Quoting from an article by Davi Barker:
"I want to be clear from the outset what I mean by “fundamentalists.” I’m not talking about muslims engaged in suicide bombing, plane hijacking, church burning, cartoonist murdering or teddy bear rioting. Those people have departed from any semblance of what I can call islam. So, for the sake of distinction making let’s call them “extremists.” I’m talking about a rigorously literal and conservative interpretation of islam which includes movements to establish a new Caliphate and an emphasis on end times prophecies. These are the type of fundamentalists that join islamic political parties, or separatist movements. And despite what the fear mongers pretend, very few of these fundamentalists have any interest in imposing islamic law on America. They’re far more concerned with countries like Saudi Arabia, which they don’t view as legitimate in any sense. At most they’d like America to stop thwarting their efforts in their own lands.
Putting all that aside, to explain why muslim fundamentalists should embrace voluntaryist anarchy we’ve got to start with some basic review of these two areas of islamic scholarship, the Caliphate and end times prophecies. This argument is primarily written for the fundamentalists themselves, but I’ll try to explain it in terms accessible to a general audience.
Islam attributes sovereignty to God and God alone, and places mankind as vicegerents of God’s sovereignty on Earth. The secular State attributes sovereignty to itself, and makes all other law subservient to its law. Islamic fundamentalists compare this to the idolatry of Pharaoh in the time of Moses, and they argue that so long as they must acquiesce to the sovereignty of the State they cannot be free to worship God as the lone sovereign. In order to be a proper servant of God they must be free from all political slavery. And so, they argue, they must establish an Islamic State built on three basic foundations: The ruler is a vicegerent of God, a Khalifah in Arabic; the law of the land is divine law, Shariah in Arabic and; sovereignty belongs to God alone, and not to the State.

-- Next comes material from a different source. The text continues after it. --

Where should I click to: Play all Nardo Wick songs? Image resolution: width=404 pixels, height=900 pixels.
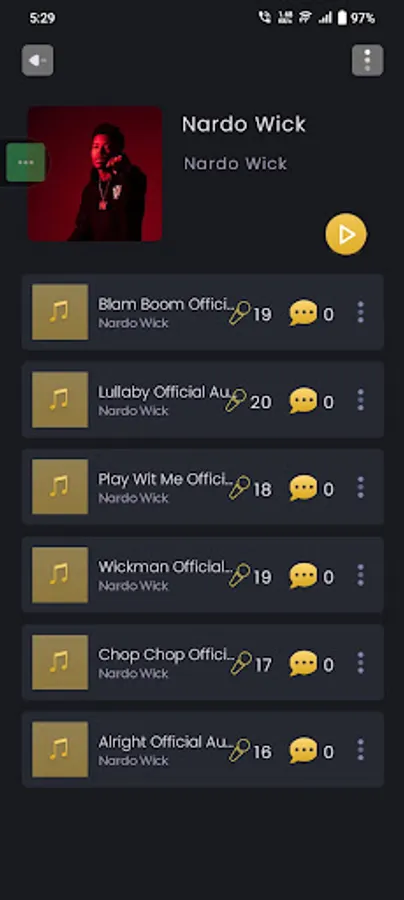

While I am in agreement with the position that the sovereignty of the State is a kind of idolatry and political slavery, I do not believe that draping islamic paraphernalia over the existing model of political slavery magically solves the problem of political slavery. Most Islamic movements aim to achieve this ideal Caliphate by forming political parties and working within the existing political systems in their countries. But this strategy requires acquiescing to the sovereignty of the existing State, which they regard as idolatry. They also presume that because prophet Muhammad and the Caliphs of the past occupied positions of leadership that they constituted an “Islamic State” while I would argue that the foundations on which Muhammad built the social order in Medina did not constitute a “State” by modern definitions, and misunderstanding this distinction is a huge contributing factor to the failure of these movements.
Western civilization saw the need for pluralism after suffering the predation of a medieval Church with a monopoly on law. So, taking the monopoly away from the Church and giving it to the State was fair seeming. Nationalism replaced faith as the unifying principle of secular society, but now we see Western civilization suffering the predation of secular States with regional monopolies on law.

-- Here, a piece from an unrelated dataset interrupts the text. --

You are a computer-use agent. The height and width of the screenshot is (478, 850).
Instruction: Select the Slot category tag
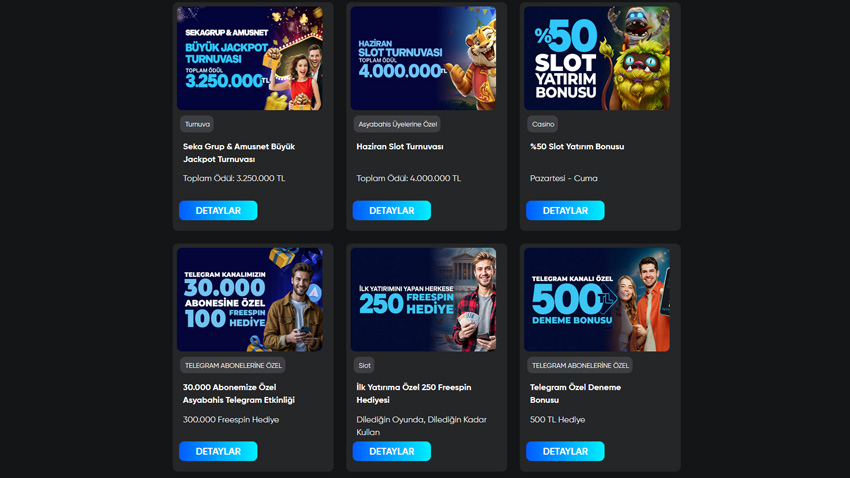(x=364, y=365)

The problem is monopoly. Anywhere you find a monopoly you find power used to oppress the powerless. You cannot protect pluralism by creating a State, because the very definition of a “State” is a regional monopoly on coercive violence.
In Medina under the leadership of the prophet Muhammad pluralism was accomplished differently. The social order accommodated a wide diversity of tribes, many of which were non muslims, that were afforded complete self determination. So, the muslims were under the leadership of prophet Muhammad, but the Jewish and pagan tribes of Medina were respected as independent units of society. They were free to choose their own leaders, to practice their own religion, to form their own judiciaries, and to live by their own law, not islamic law. In this way no institution claimed sovereignty over others, and no theological monopoly existed either.
During his life all Muhammad’s followers consented to his leadership voluntarily and individually, face to face. He never claimed the authority to legislate over people who did not consent. Most muslims will say that Muhammad’s authority as a leader came from God, which is a fine answer for a muslim, but not for the Jews and Pagans of Medina. In Medina’s social order authority was derived from an oath, Bayah in Arabic. This oath was an explicit voluntary arrangement, not a coercive one. It was an agreement between individuals outlining mutual rights and responsibilities, not arbitrary authority to enforce sociopolitical preferences through violence.
This is why I say no State existed in Medina. The independent tribes negotiated a covenant, Mithaq in Arabic, which was the first written constitution in history. Prophet Muhammad never claimed that the Quran was their constitution, as modern islamic States do. The Mithaq outlined a mutual protection pact to defend one another from outside attacks, a non aggression pact to prohibit attacks from within, and a system of arbitration, to impartially settle disputes between tribes. In this way every community was free to regard God as sovereign without any intermediary, and free to live according to their conception of Law without imposing it on others. But none of these provisions constituted a violent monopoly, and therefore the Mithaq did not constitute a State."